La tenencia de la tierra en Honduras se ha caracterizado históricamente, por la desigualdad en el acceso a ese recurso y su
concentración en manos de unos pocos.
De hecho más del 70% de las tierras está en poder de un 10% de grandes productores, mientras que las comunidades campesinas e indígenas enfrentan despojos constantes.
La denominada Ley para el Fortalecimiento y Protección del Sector Agroindustrial, impulsada por el derechista Partido Nacional, del presidente Nasry Asfura, y aprobada en los últimos días por el Congreso hondureño, agrava este viejo problema.
La Oficina del Alto Comisionado de Naciones Unidas para los Derechos Humanos manifestó su preocupación de que la norma afecte los reclamos ambientales y de territorios de campesinos, indígenas y afrodescendientes.
Así también lo han denunciado diversos sectores de la sociedad, que afirman que la legislación favorece latifundios y busca proteger las tierras de grandes productores para evitar procesos de recuperación en el marco de la reforma agraria.
Igualmente criminaliza las acciones en defensa del derecho a la tierra. Estipula la intervención de la policía y el ejército para proteger los terrenos de los grandes productores.
El dirigente campesino Yoni Rivas declaró a la agencia francesa de noticias AFP que la norma traerá más pobreza, migración y violaciones de los derechos humanos en la nación centroamericana.

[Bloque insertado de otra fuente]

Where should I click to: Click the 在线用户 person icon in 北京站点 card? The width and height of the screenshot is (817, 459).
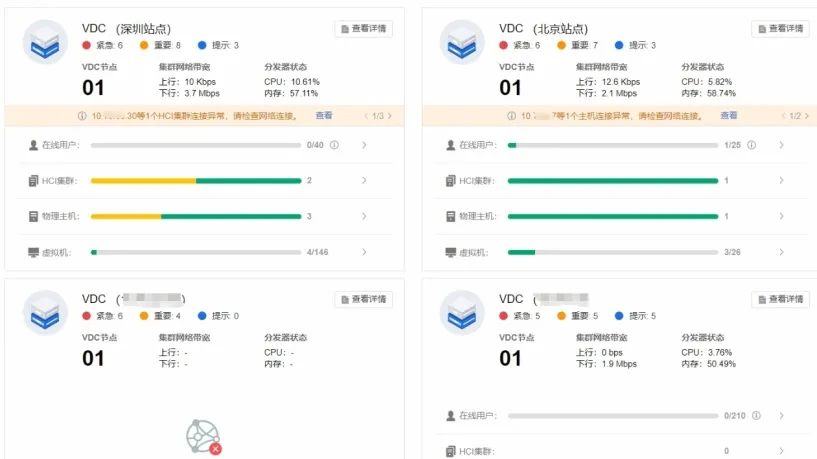452,145
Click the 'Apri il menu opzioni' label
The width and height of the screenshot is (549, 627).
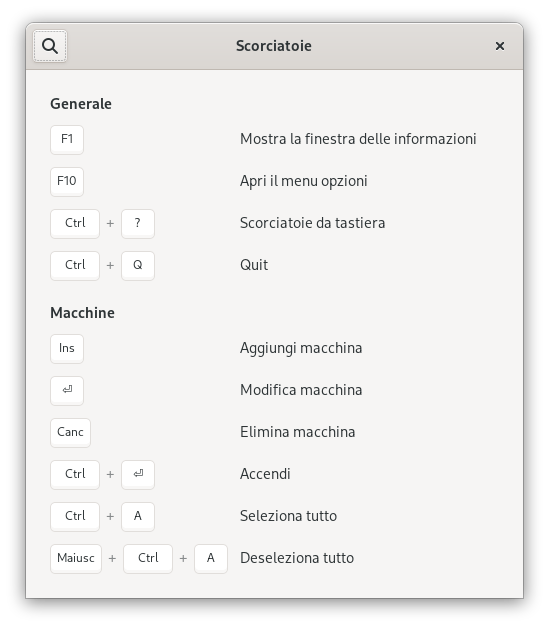(x=303, y=181)
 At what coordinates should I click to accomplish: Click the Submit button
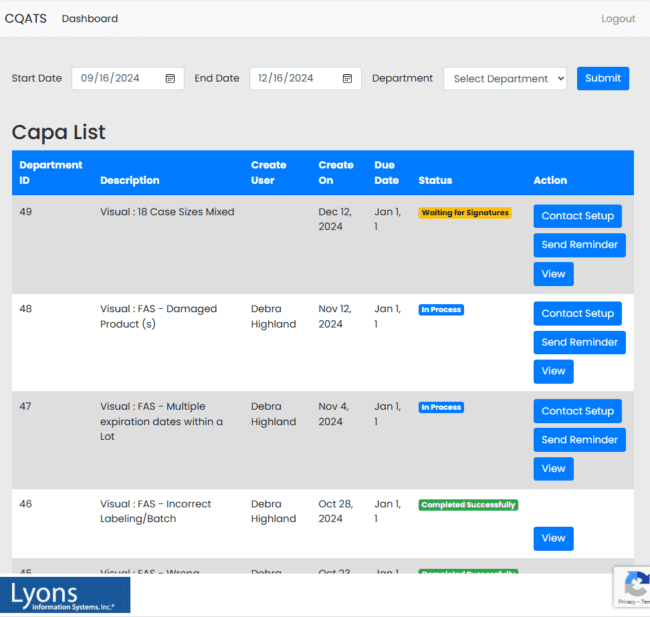603,78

Presentada con el engañoso argumento de ser un mecanismo de seguridad alimentaria, lo cierto es que responde a los intereses de grandes grupos económicos que se dedican a monocultivos para la exportación.
No tiene en cuenta las necesidades reales de la población, cuyo 46% vive en zonas rurales y depende de la agricultura para su subsistencia y se ve ahora más excluída.
La ley facilita asimismo, permisos automáticos para proyectos, reduciendo los controles ambientales y la supervisión del estado.
Como han denunciado organizaciones sociales hondureñas mientras no exista voluntad para abordar seriamente la distribución de la tierra, y se sigan privilegiando los intereses de una élite económica y política se agudizará el problema agrario que desde hace décadas vive Honduras.